Quantitatively, putting these numbers into the equation on the main page
results in an estimated change in rotation of only a fraction of a degree per
second, and a very small fraction at that...less than an arc-second (1/3600th
of a degree) per second over the course of the entire draining of the sink,
ignoring additional effects caused by conservation of angular momentum and
the like. So, say it takes 20 seconds for a sink to drain, the water is
totally unmoving when you start, and there's nothing else to mess with your
results. It might be rotating at 1/180th of a degree per second when it
finishes draining, ignoring conservation of angular momentum. If the drain
is 1/100th as wide as the sink overall, you're still getting less than a
degree per second rotation down at the drain. Nothing you'd ever notice.

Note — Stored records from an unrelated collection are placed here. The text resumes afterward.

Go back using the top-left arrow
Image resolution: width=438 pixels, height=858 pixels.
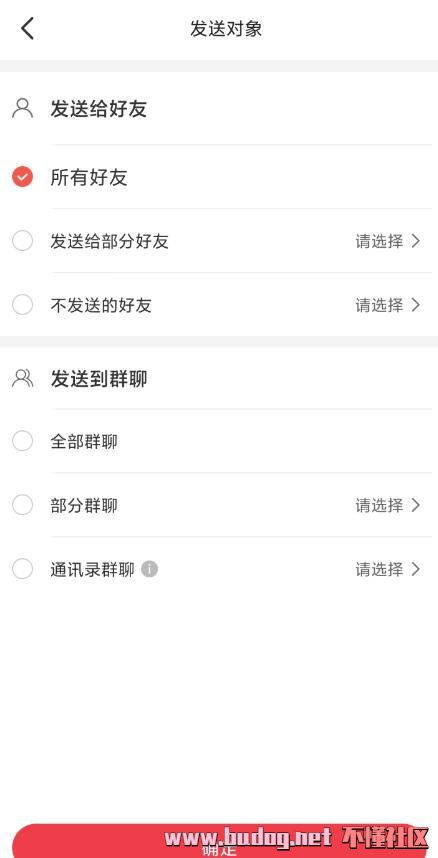27,28
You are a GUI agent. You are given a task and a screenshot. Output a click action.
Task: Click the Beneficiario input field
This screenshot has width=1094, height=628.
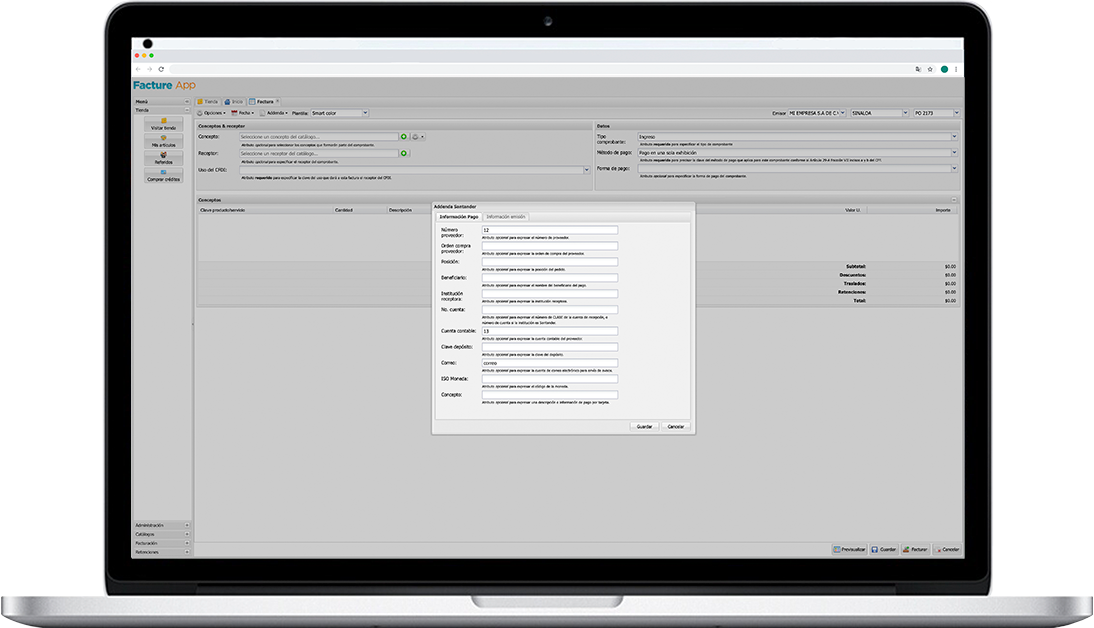coord(549,278)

Under extremely controlled conditions (as were established in the work done
in the references on the main page), this can cause water to flow out of a
container counter-clockwise in the northern hemisphere and clockwise in the
southern hemisphere, but your kitchen sink is not so controlled. Things like
leftover spin from filling the sink (even when the water looks still, it's
rotating slowly for a long time after it seems to stop), irregularities in
the construction of the basin, convection currents if the water is warmer or
colder than the basin, and so forth, can affect the direction water goes down
the sink. Any one of these factors is more than enough to overwhelm the
small contribution of the Coriolis effect in your kitchen sink or bathtub.

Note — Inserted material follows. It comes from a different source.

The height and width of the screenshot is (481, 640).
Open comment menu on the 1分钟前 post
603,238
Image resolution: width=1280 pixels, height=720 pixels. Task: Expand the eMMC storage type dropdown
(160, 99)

Water in the sink doesn't go far enough to trigger a noticeable north/south
deflection. Most often, it simply spirals down the sink the way it went into
the sink, and the same is true of things like the famous "demonstration" of
the Coriolis effect shown at tourist traps along the Equator (especially
since east/west deflection is absent at the Equator!). Maybe there's a
conspiracy to manufacture right-handed sinks and toilets in the Northern
Hemisphere and left-handed sinks in the Southern Hemisphere? In any case,
don't blame it on the Coriolis effect unless your sink is the size of a small
ocean.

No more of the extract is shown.